Bir mekâna adım attığınızda sizi ilk karşılayan şey genellikle renkler olur. Duvarlardan mobilyalara, aksesuarlardan zemin kaplamalarına kadar her detay, bir bütün içinde harmoni yaratmalıdır. Peki bu renk uyumu nasıl sağlanır? İç mimarlık projelerinde renk dengesi neden bu kadar önemlidir?
Bu soruların yanıtını Artero İç ve Dış Mimarlık’ın deneyimli ismi, Yüksek Mimar Ahu Yüksel ile konuştuk. İç mimarlıkta yıllara dayanan tecrübesiyle hem konut hem ticari projelerde fark yaratan Yüksel, renk seçiminin sadece estetik değil, psikolojik bir boyutu olduğunu da vurguluyor.


Soru: Ahu Hanım, iç mimarlık projelerinde renk seçimi ne kadar önemli?
Ahu Yüksel: Renk, bir mekânın karakterini belirleyen en temel unsurlardan biridir. Özellikle iç mimarlıkta renk uyumu; alanın ferahlığını, sıcaklığını ve hatta kullanıcı üzerindeki psikolojik etkisini doğrudan etkiler. Biz Artero İç ve Dış Mimarlık olarak, her projeye renk paletini belirleyerek başlıyoruz. Çünkü yanlış renk seçimi, ne kadar iyi mobilya ya da aydınlatma kullanırsanız kullanın, ortamın ruhunu bozabilir.
Soru: Renk uyumu sağlarken nelere dikkat ediyorsunuz?
Ahu Yüksel: Öncelikle mekânın işlevine bakıyoruz. Mesela bir oturma odasında sıcak tonlar — bej, kum rengi, pastel sarı — kullanmak huzur verirken, bir ofiste daha nötr veya mavi-gri tonları tercih ederek odaklanmayı artırabilirsiniz. İç mimarlık projelerinde, mobilya ve zeminle duvar renklerinin yarışmaması gerekir. Aksine, birbirini tamamlamalılar. Ayrıca gün ışığı da çok belirleyici bir faktör. Mekân gün ışığı alıyorsa daha koyu renkleri dengeleyebiliriz, ama loş bir alanda açık tonlar tercih ederiz.
Soru: Artero projelerinde bu uyumu nasıl yakalıyorsunuz?
Ahu Yüksel: Artero olarak dış mimarlıkta olduğu gibi iç mimarlıkta da mekânın genel kullanım amacını, kullanıcı profilini ve fiziksel özelliklerini analiz ediyoruz.
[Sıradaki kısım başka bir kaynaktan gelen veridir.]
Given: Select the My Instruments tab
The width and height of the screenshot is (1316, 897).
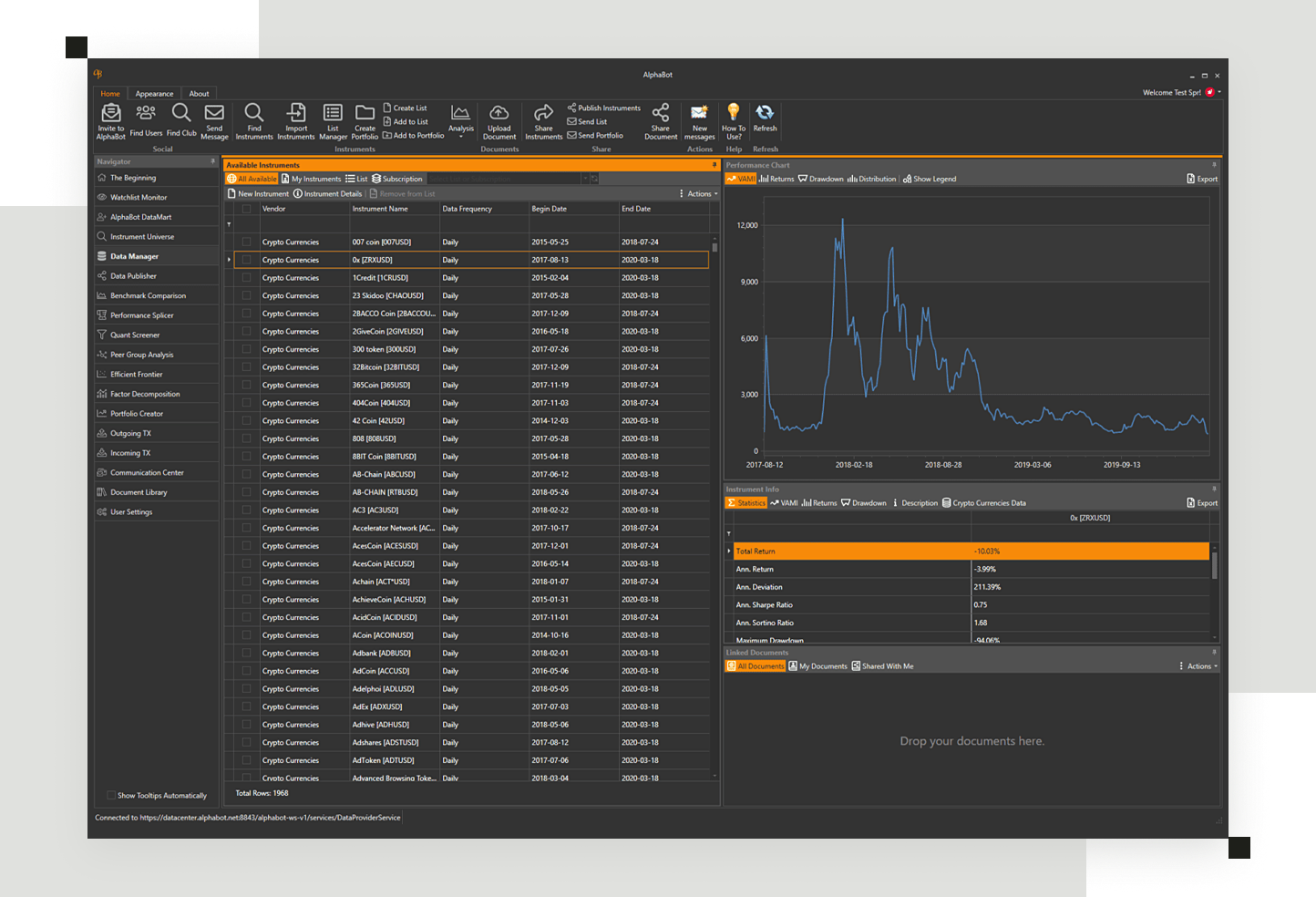Looking at the screenshot, I should [x=311, y=179].
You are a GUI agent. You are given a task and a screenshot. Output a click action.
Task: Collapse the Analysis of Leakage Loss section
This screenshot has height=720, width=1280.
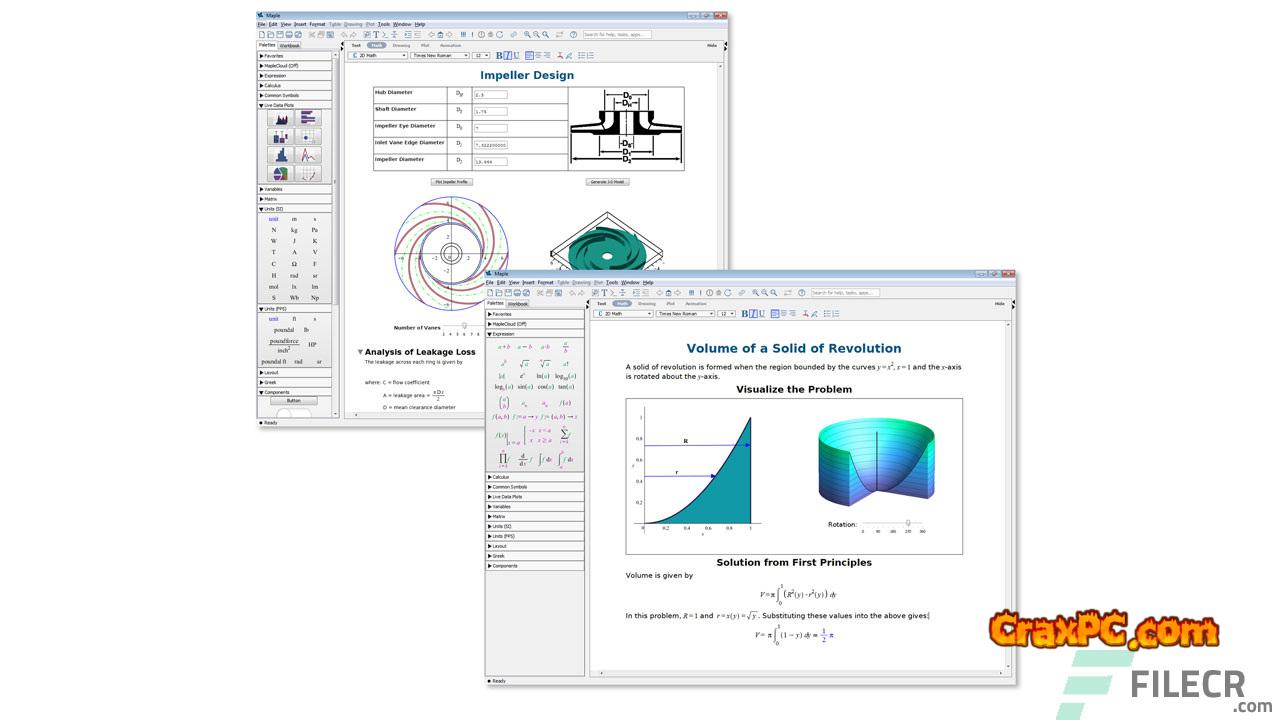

Renk seçimi sadece güzellik için değil; fonksiyonellik ve konfor için de önemlidir. Ayrıca projelerimizde genellikle 60-30-10 kuralını kullanırız. Bu, %60 ana renk, %30 ikincil renk ve %10 vurgu renginden oluşur. Bu yöntemle her şey dengeli görünür, göz yorulmaz.
Soru: 2025 trendleri açısından renk paletlerinde nasıl bir değişim öngörüyorsunuz?
Ahu Yüksel: 2025 iç mimarlık trendlerinde daha çok doğal tonlar ön planda olacak. Toprak tonları, zeytin yeşilleri, sıcak griler… Ayrıca sürdürülebilir malzemelerle uyumlu, doğadan ilham alan renkler revaçta. Artero olarak projelerimizde bu trendlere ayak uydurmakla kalmıyoruz, aynı zamanda kişiye özel renk analizleriyle her müşterimize özgün çözümler sunuyoruz.
Soru: Son olarak, iç mimarlıkta renk uyumu yakalamak isteyen kişilere ne önerirsiniz?
Ahu Yüksel: Cesur olmaktan çekinmesinler ama aynı zamanda bütünlüğü korusunlar. Renkleri seçerken ilham kaynakları mutlaka olsun — bu bir sanat eseri, bir tekstil deseni ya da doğa olabilir. Ve en önemlisi, bir uzmandan destek alsınlar. Çünkü renk seçimi bir bilimdir. Artero olarak biz, hem iç mimarlık hem dış mimarlık alanında müşterilerimizin bu yolculuğunda onlara rehberlik etmekten büyük mutluluk duyuyoruz.